The Church may exist either in the congregation or in the representative Church [synod], made up of ministers and lay representatives of congregations. Either the congregation, as defined above, not without a pastor, or the representative body, made up also of pastors and people, has a right to extend the outward call.” (86.) ”The transference theory is unscriptural and not consistent with the Lutheran doctrine of the means of grace.” (110.) ”It is unscriptural and un-Lutheran to hold that the meaning and use of ordination consists essentially in this that it publicly attests and satisfies the validity of the call.” (110.) Ordination ”conveys the special grace needed for the special work of the ministry.” (120.) In his _Pastor's Guide_, 1915, Dr.

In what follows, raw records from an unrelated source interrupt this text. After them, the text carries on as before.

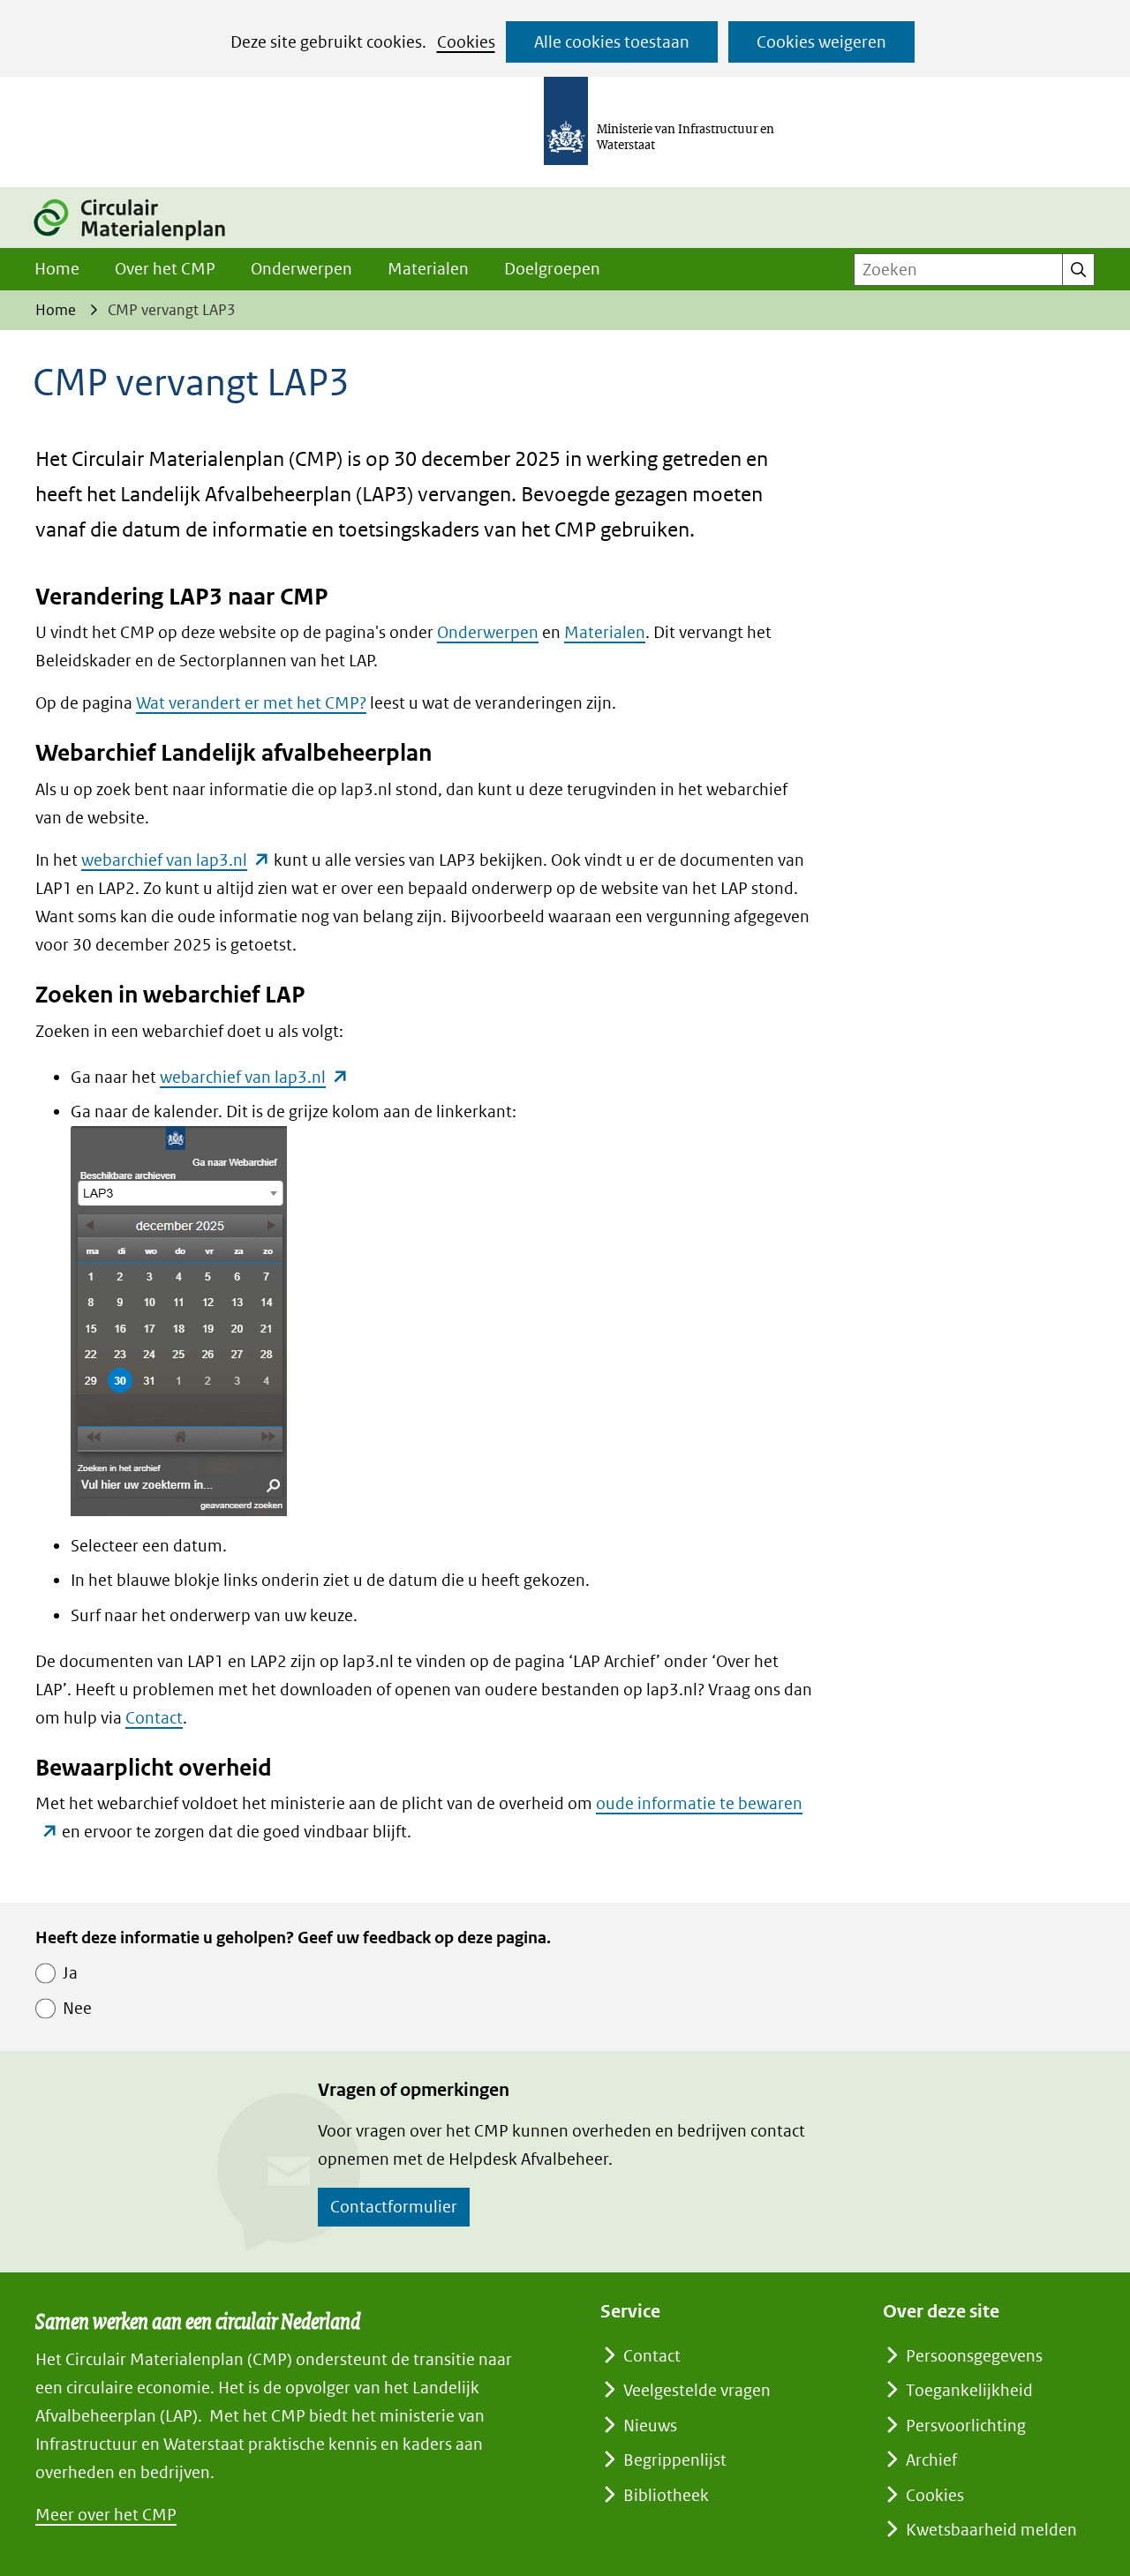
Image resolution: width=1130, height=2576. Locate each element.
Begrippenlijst (675, 2460)
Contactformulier (393, 2207)
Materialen (428, 269)
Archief (931, 2460)
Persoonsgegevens (974, 2356)
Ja (70, 1973)
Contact (154, 1718)
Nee (77, 2008)
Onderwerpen (301, 269)
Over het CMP (165, 269)
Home (56, 269)
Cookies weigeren (821, 42)
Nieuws (650, 2425)
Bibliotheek (666, 2495)
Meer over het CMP (106, 2515)
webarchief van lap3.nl (175, 860)
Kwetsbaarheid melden (991, 2530)
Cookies (466, 42)
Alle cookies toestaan (611, 42)
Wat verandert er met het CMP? (251, 703)
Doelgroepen (552, 269)
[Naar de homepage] (139, 242)
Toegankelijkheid (969, 2390)
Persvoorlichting (966, 2425)
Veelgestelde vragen (697, 2390)
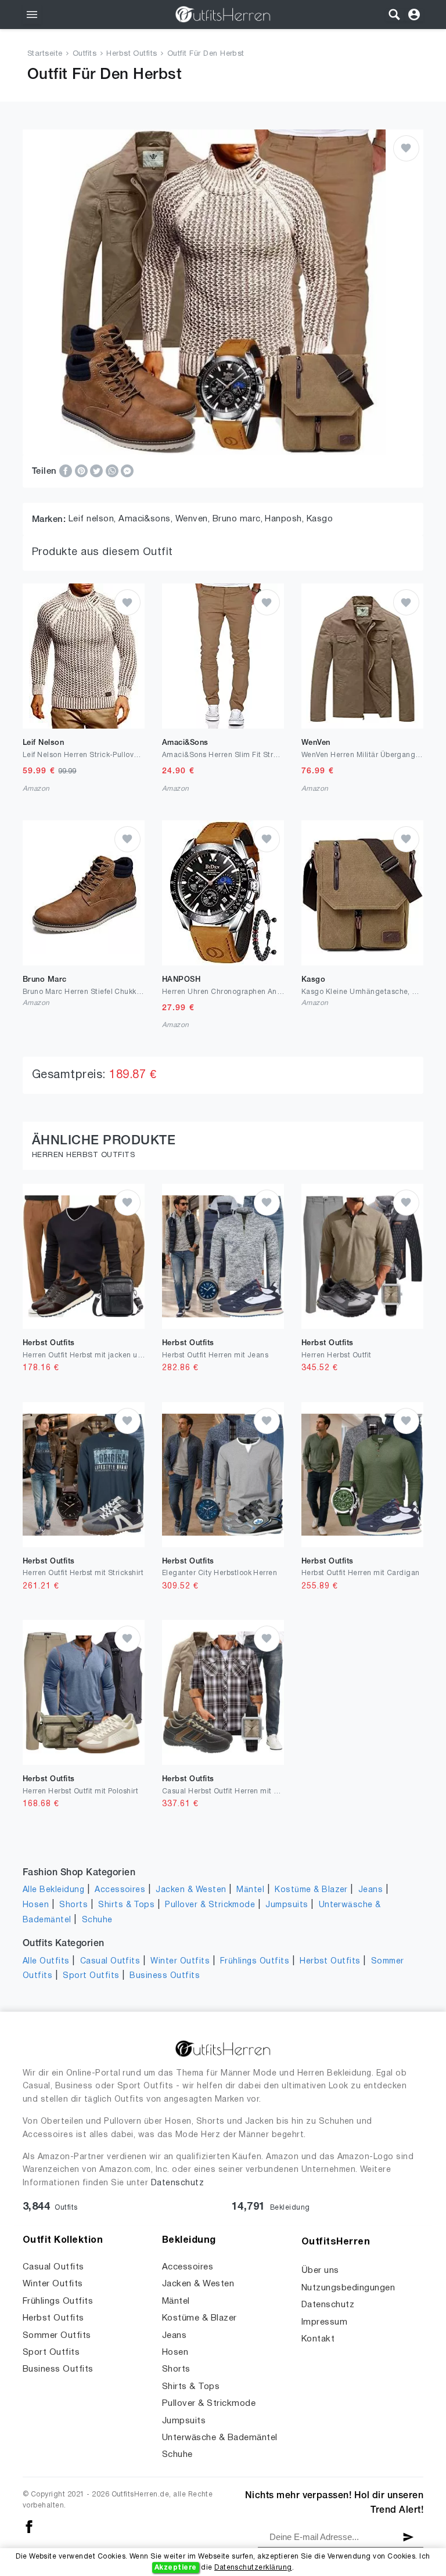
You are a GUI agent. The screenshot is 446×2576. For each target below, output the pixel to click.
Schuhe (97, 1920)
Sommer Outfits (57, 2336)
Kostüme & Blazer (311, 1890)
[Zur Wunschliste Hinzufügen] (406, 148)
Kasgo (320, 519)
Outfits (84, 54)
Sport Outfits (91, 1976)
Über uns (320, 2271)
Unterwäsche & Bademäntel (220, 2438)
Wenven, (194, 519)
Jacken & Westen (191, 1890)
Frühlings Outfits (254, 1961)
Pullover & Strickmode (210, 1905)
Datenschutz (177, 2183)
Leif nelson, (93, 519)
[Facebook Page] (29, 2526)
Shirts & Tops (126, 1905)
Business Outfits (165, 1976)
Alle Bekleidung (53, 1890)
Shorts (73, 1905)
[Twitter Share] (97, 471)
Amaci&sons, (146, 519)
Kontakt (317, 2339)
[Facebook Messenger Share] (127, 471)
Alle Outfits (46, 1961)
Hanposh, (285, 519)
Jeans (370, 1890)
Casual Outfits (110, 1961)
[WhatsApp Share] (113, 471)
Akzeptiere (175, 2567)
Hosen (36, 1905)
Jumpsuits (286, 1905)
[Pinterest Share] (82, 471)
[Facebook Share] (66, 471)
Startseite (45, 54)
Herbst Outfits (131, 54)
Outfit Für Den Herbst (205, 54)
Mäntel (250, 1890)
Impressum (324, 2322)
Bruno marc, (239, 519)
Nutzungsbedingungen (348, 2288)
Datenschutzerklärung (253, 2567)
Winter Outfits (180, 1961)
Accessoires (120, 1890)
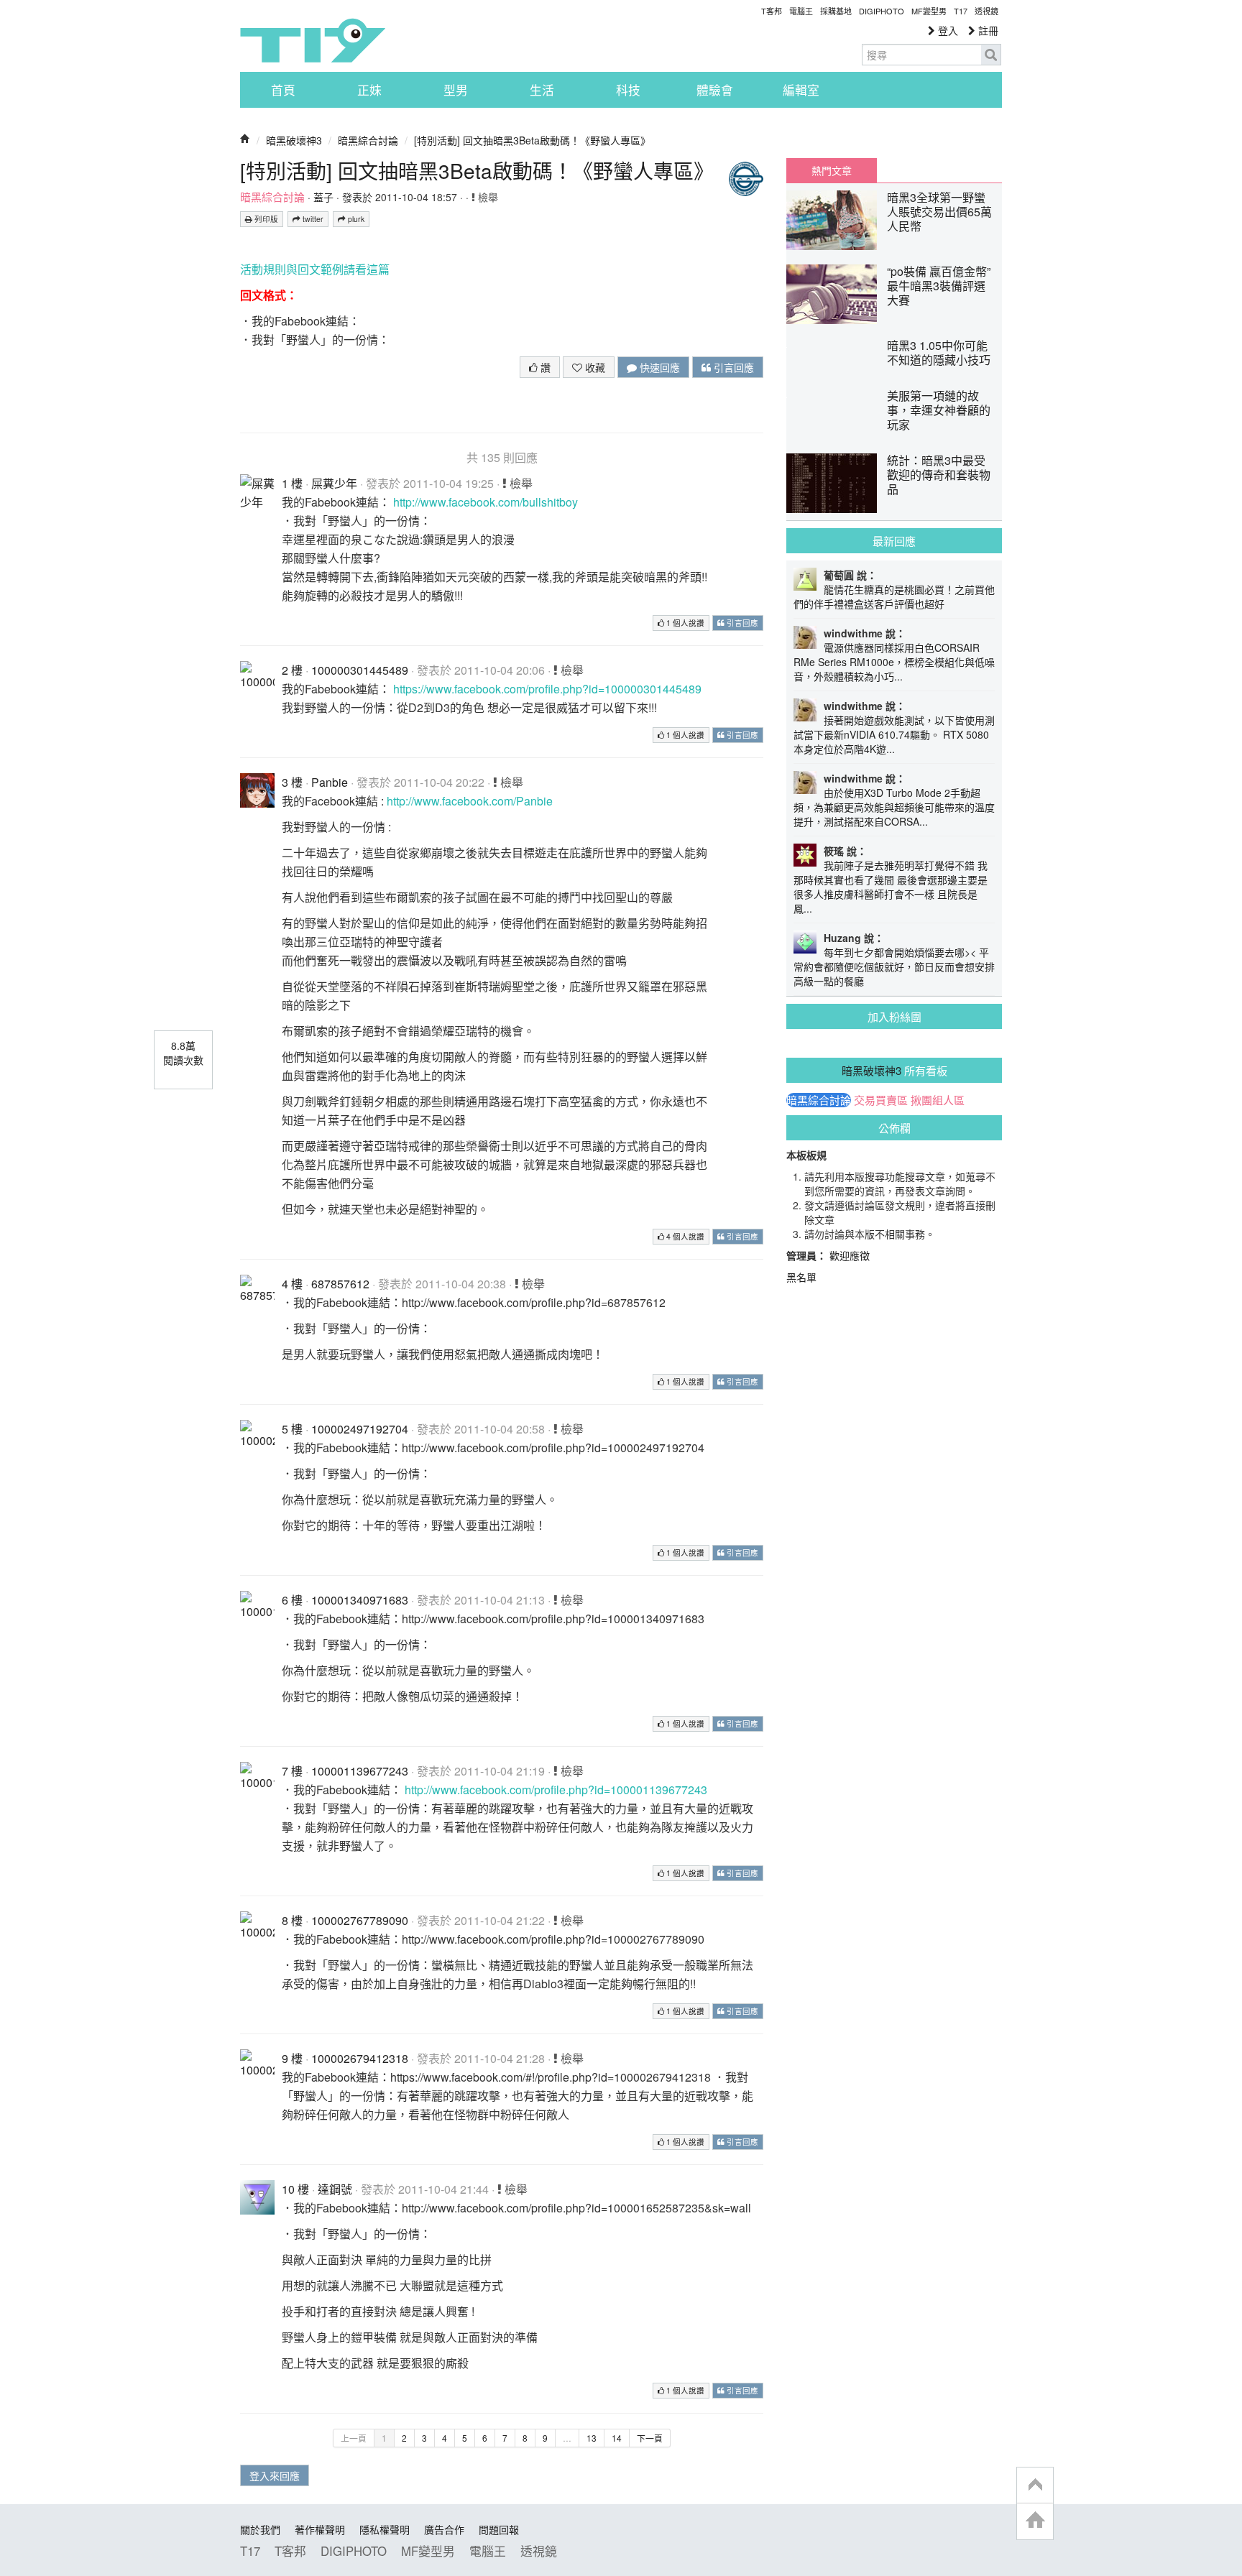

J. Fry, professor at the seminary of the General Council in Mount Airy, Philadelphia, teaches: The call to the ministry ”must come from G.o.d, from the Church [synod] and from a particular place or congregation.” (5.) ”Of all these qualifications [required for the ministry] the Church [synod] must be the judge, and in her synodical organization and authority must extend the call to the ministry.” (6.) ”A pastor serving a parish of more than one congregation has no right to resign one congregation and retain the others without the consent of the president of the synod to which the parish belongs.” (14.) ”The call should also specify that either party desiring to withdraw from the agreement [between the pastor and congregation] must give three months' notice to that effect to the other party. This provision will do away with the very objectionable custom in some congregations of holding annual elections for a pastor.” (9.) ”The power to decide and impose penalties belongs to the pastor and church council.” (92.) Dr. Fry regards ”the pastor and church council as the highest authority in all congregational matters.” (98.) All of these tenets are corruptions of the Scriptural and evangelical doctrines as proclaimed again by Luther. Consistently developed, their terminus is Rome. However, in the atmosphere of American liberty, where State and Church are separated and the will of the former is not foisted on the latter, Romanistic tendencies cannot thrive, nor did they ever to any extent succeed in practise in the Lutheran Church, a Church whose fundamental articles are the doctrines of justification by faith alone and absolute spiritual freedom from every human authority.